---------- Exercise material

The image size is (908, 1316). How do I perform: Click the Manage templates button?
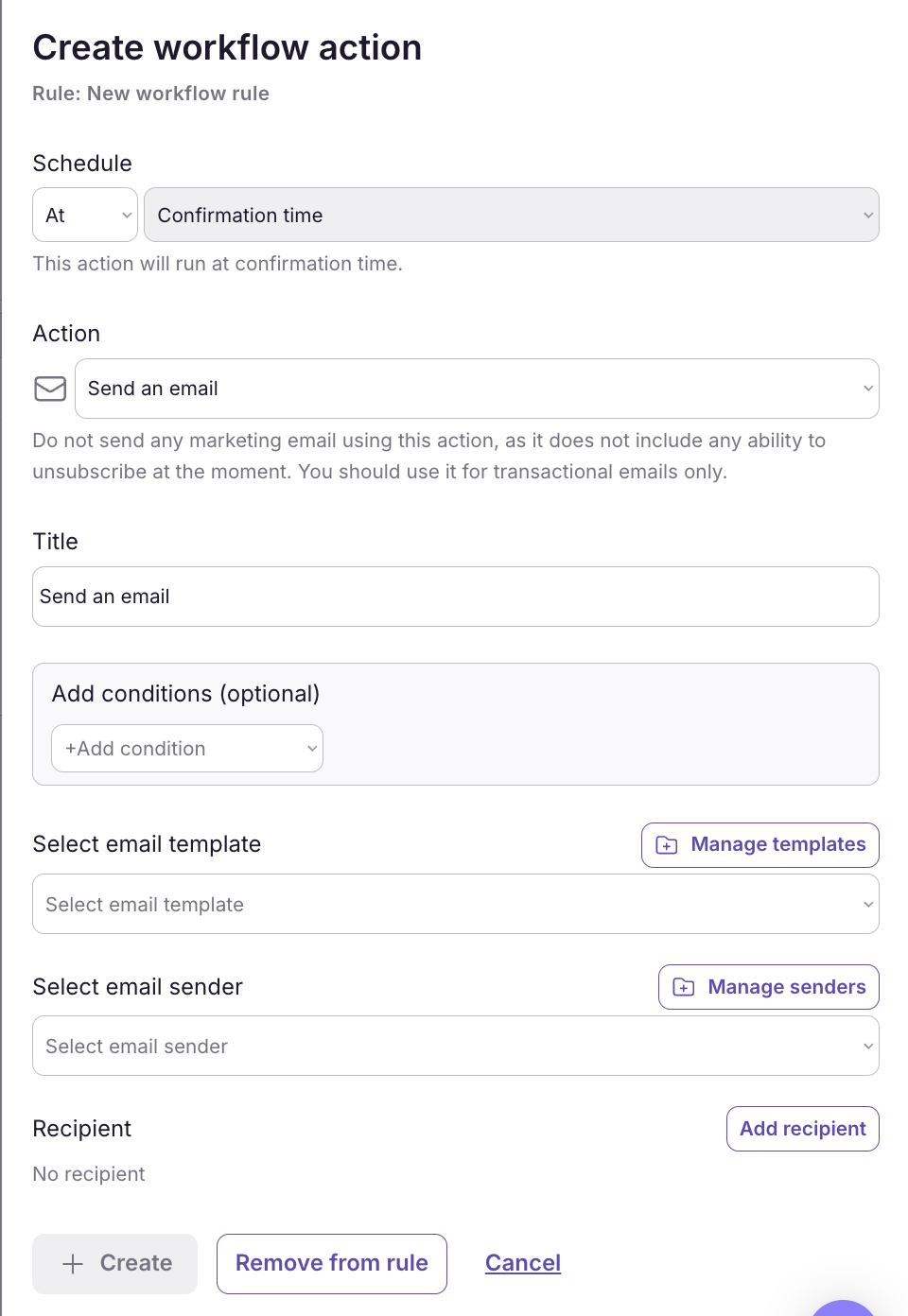[x=760, y=844]
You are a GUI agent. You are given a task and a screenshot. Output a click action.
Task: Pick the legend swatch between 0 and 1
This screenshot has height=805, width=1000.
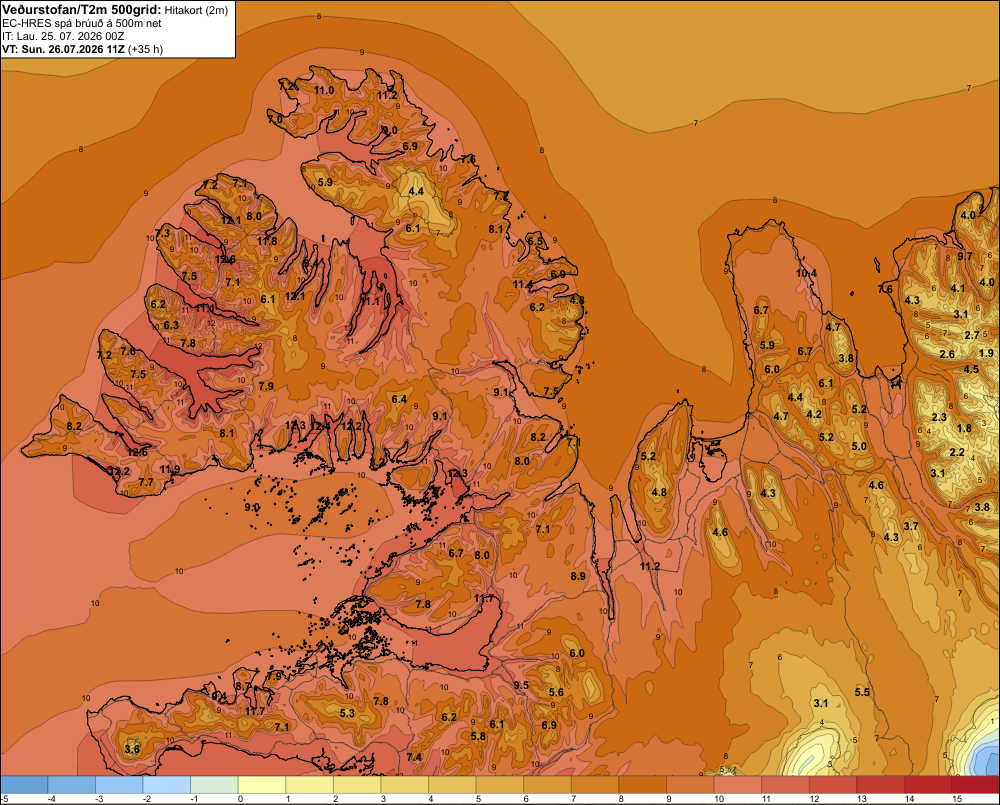point(262,785)
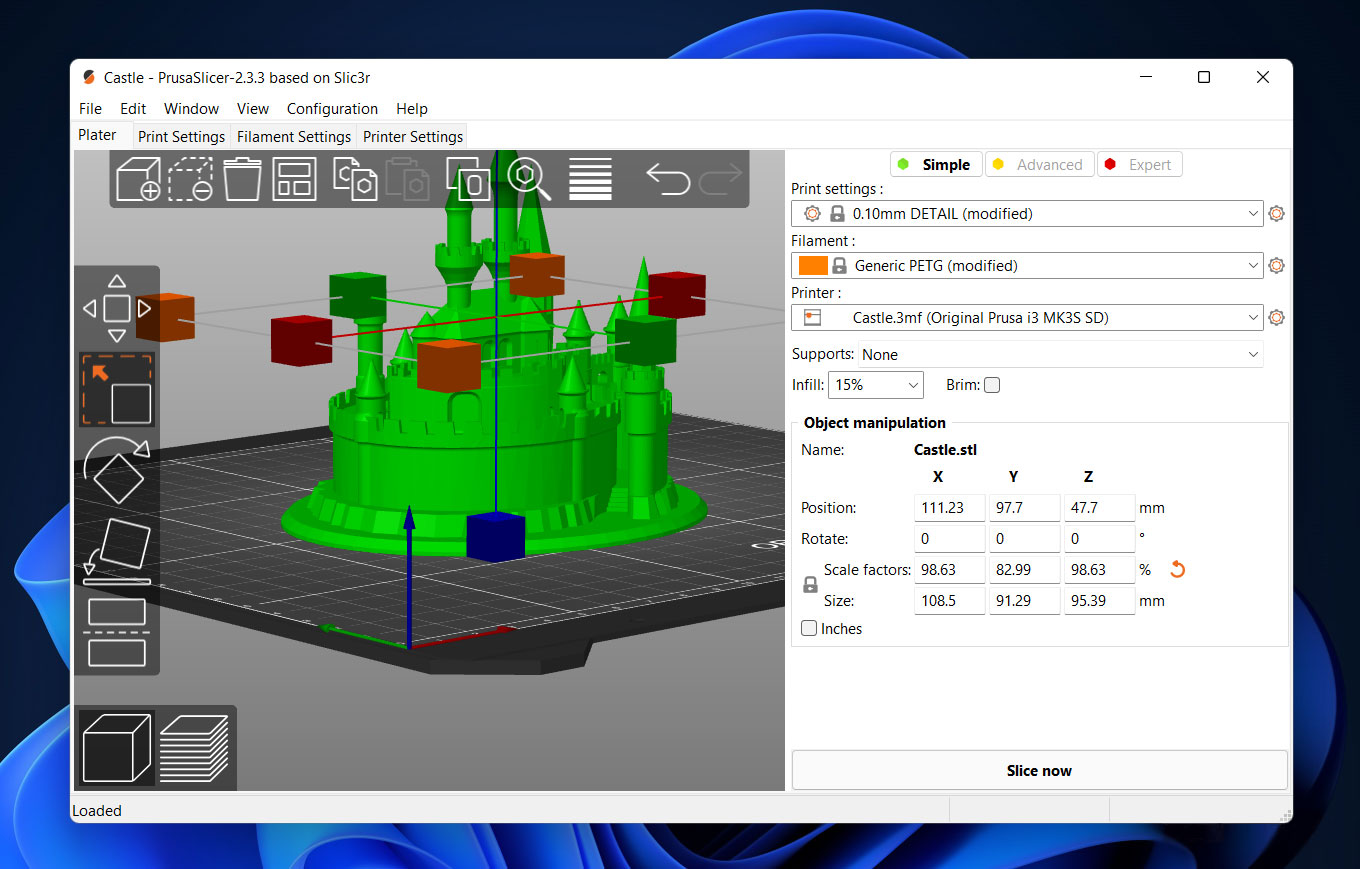Reset scale with the orange arrow
Viewport: 1360px width, 869px height.
click(x=1177, y=570)
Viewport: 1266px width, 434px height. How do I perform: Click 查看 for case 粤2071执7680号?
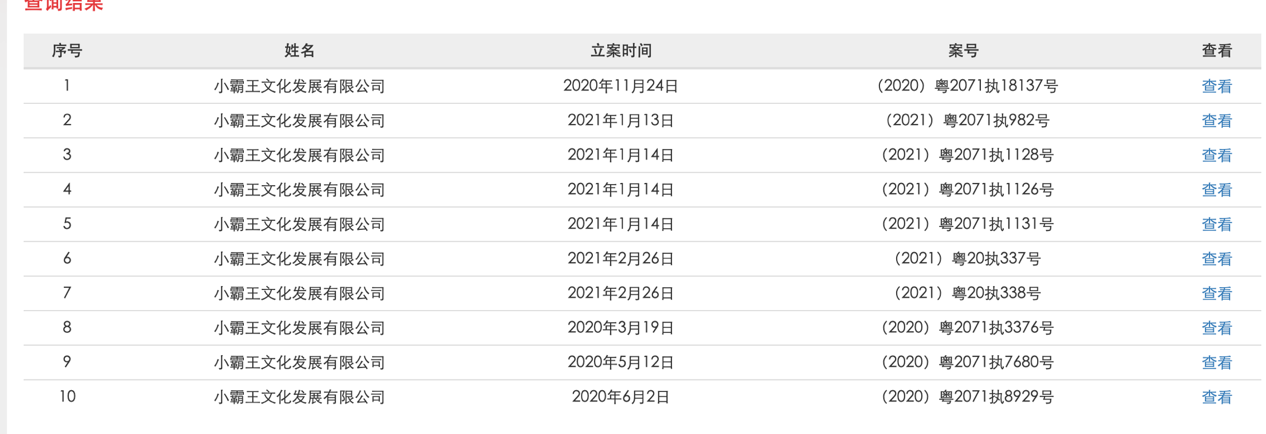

--------------------

### Work order
In the records above, find the line containing "This screenshot has height=805, width=1000.", then write out exactly that line and every later one through the last, omitting pictures.

### Answer below
This screenshot has height=805, width=1000.
point(262,785)
Reset scale with the orange arrow
Viewport: 1360px width, 869px height.
click(x=1177, y=570)
Viewport: 1266px width, 434px height. How do I perform: Click 查看 for case 粤2071执7680号?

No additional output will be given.